§ What you should do
Go through the data below and copy each line where the word "click" occurs.

Pixel coordinate grounding data
╔══

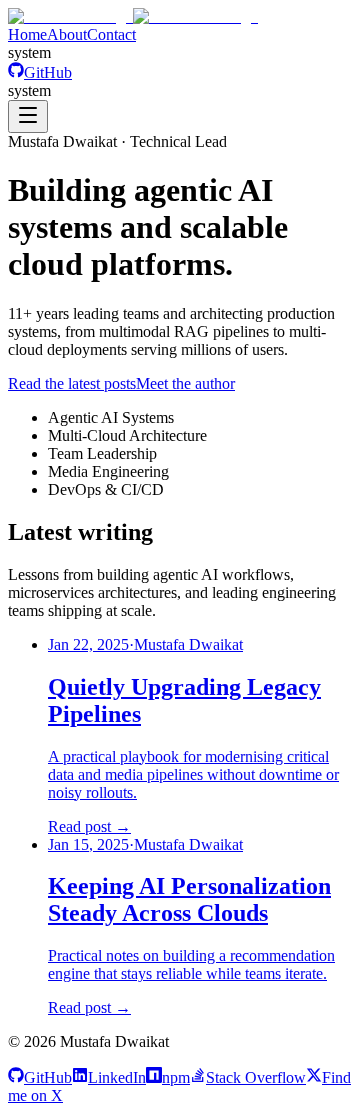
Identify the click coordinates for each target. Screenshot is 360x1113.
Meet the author (185, 383)
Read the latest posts (72, 383)
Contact (111, 34)
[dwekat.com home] (133, 16)
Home (27, 34)
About (67, 34)
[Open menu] (28, 116)
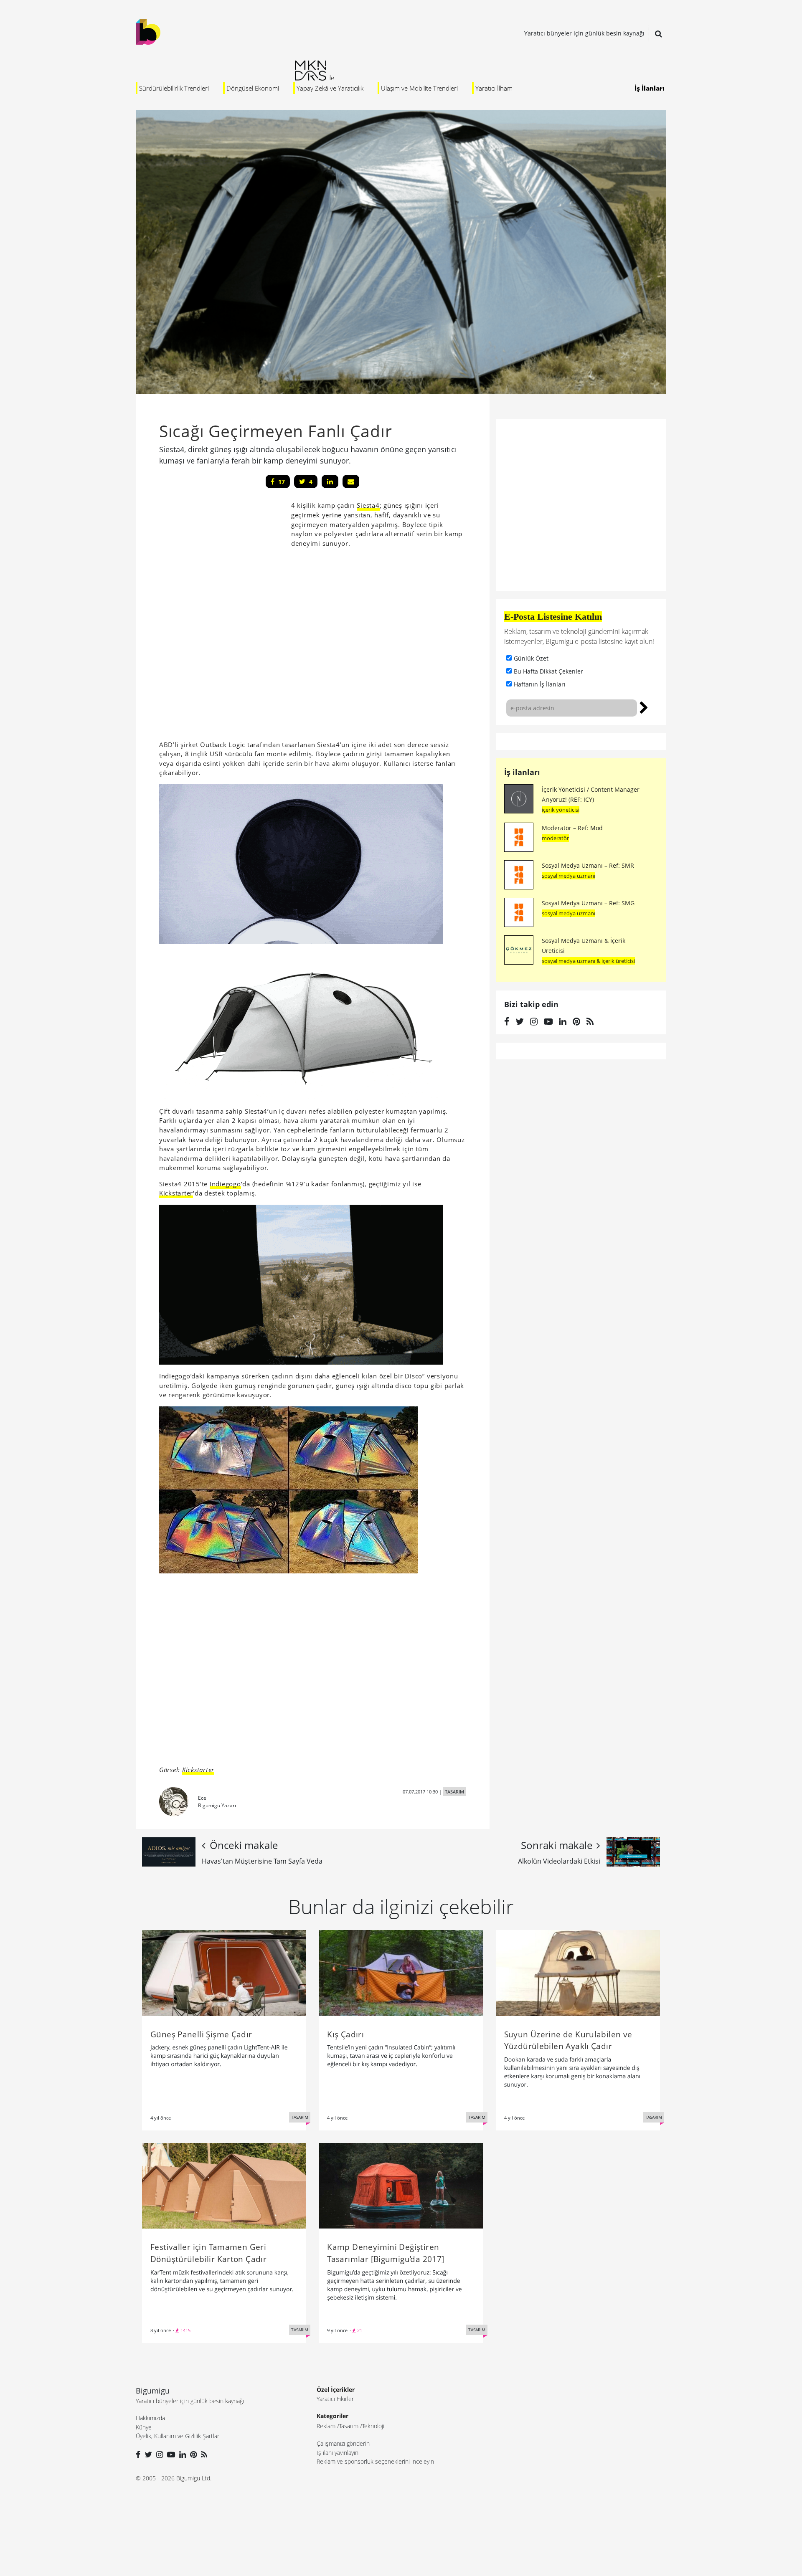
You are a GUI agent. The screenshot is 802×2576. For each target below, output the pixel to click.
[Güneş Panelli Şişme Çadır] (224, 1972)
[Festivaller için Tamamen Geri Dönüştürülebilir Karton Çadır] (224, 2185)
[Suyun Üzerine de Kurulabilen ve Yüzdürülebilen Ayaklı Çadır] (578, 1972)
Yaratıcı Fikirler (335, 2399)
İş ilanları (522, 772)
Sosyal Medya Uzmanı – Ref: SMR (588, 865)
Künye (144, 2427)
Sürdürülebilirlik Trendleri (174, 88)
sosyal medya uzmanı (568, 875)
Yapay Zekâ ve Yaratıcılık (330, 88)
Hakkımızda (150, 2418)
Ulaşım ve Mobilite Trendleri (419, 88)
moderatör (555, 838)
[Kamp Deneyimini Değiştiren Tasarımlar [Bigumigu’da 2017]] (401, 2185)
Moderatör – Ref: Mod (572, 828)
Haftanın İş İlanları (540, 684)
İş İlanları (649, 88)
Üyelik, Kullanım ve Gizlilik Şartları (178, 2436)
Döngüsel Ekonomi (252, 88)
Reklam (326, 2426)
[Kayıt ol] (644, 706)
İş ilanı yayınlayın (337, 2453)
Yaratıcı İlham (494, 88)
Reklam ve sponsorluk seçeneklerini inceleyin (375, 2461)
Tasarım (348, 2426)
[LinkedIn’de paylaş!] (330, 481)
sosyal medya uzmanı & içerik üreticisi (588, 961)
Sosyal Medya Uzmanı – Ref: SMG (588, 903)
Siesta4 (368, 505)
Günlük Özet (531, 658)
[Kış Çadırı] (401, 1972)
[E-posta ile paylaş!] (351, 481)
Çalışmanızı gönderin (343, 2443)
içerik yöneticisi (560, 809)
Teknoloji (373, 2426)
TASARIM (454, 1791)
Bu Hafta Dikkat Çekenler (548, 671)
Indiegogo (225, 1184)
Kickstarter (176, 1193)
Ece (202, 1797)
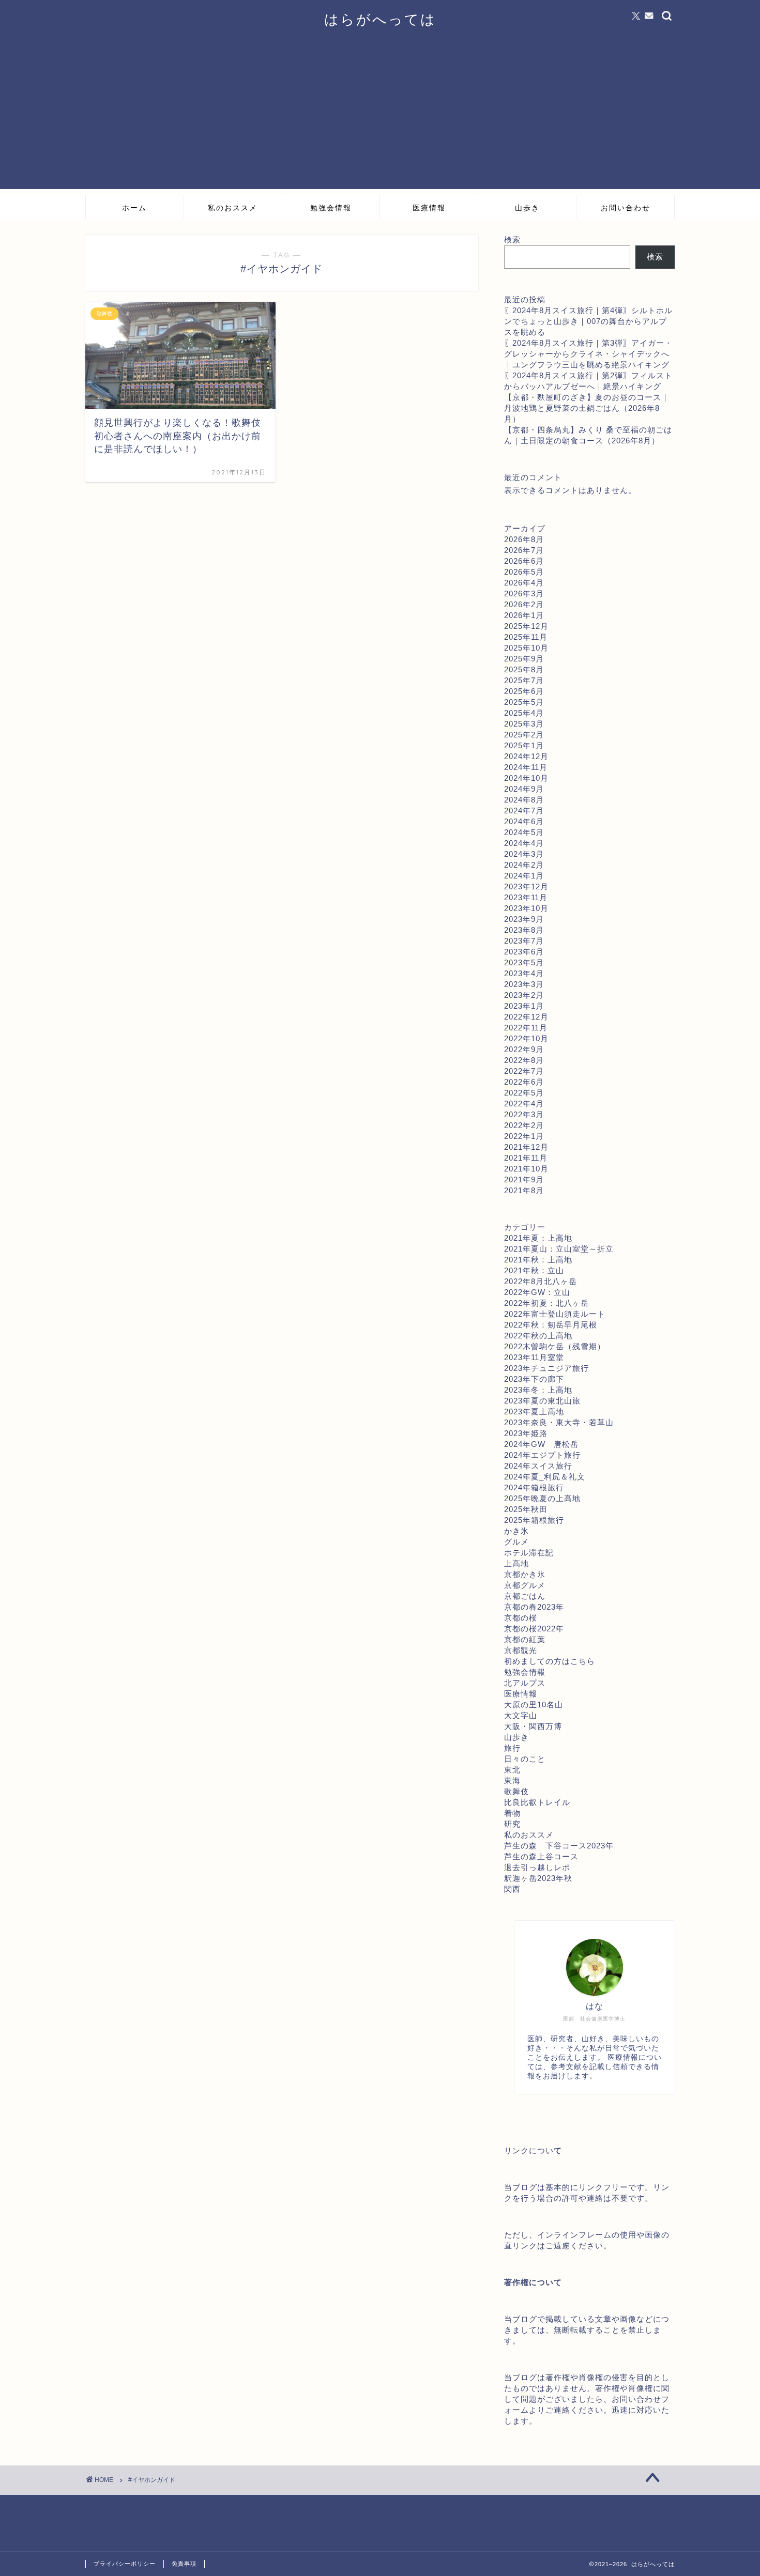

╚══

§ Solution to this exercise
Identify the click coordinates for each target. Screenshot is 360x1113.
You are a GUI agent. The screenshot is 802×2576. For each target below, output the pixel to click.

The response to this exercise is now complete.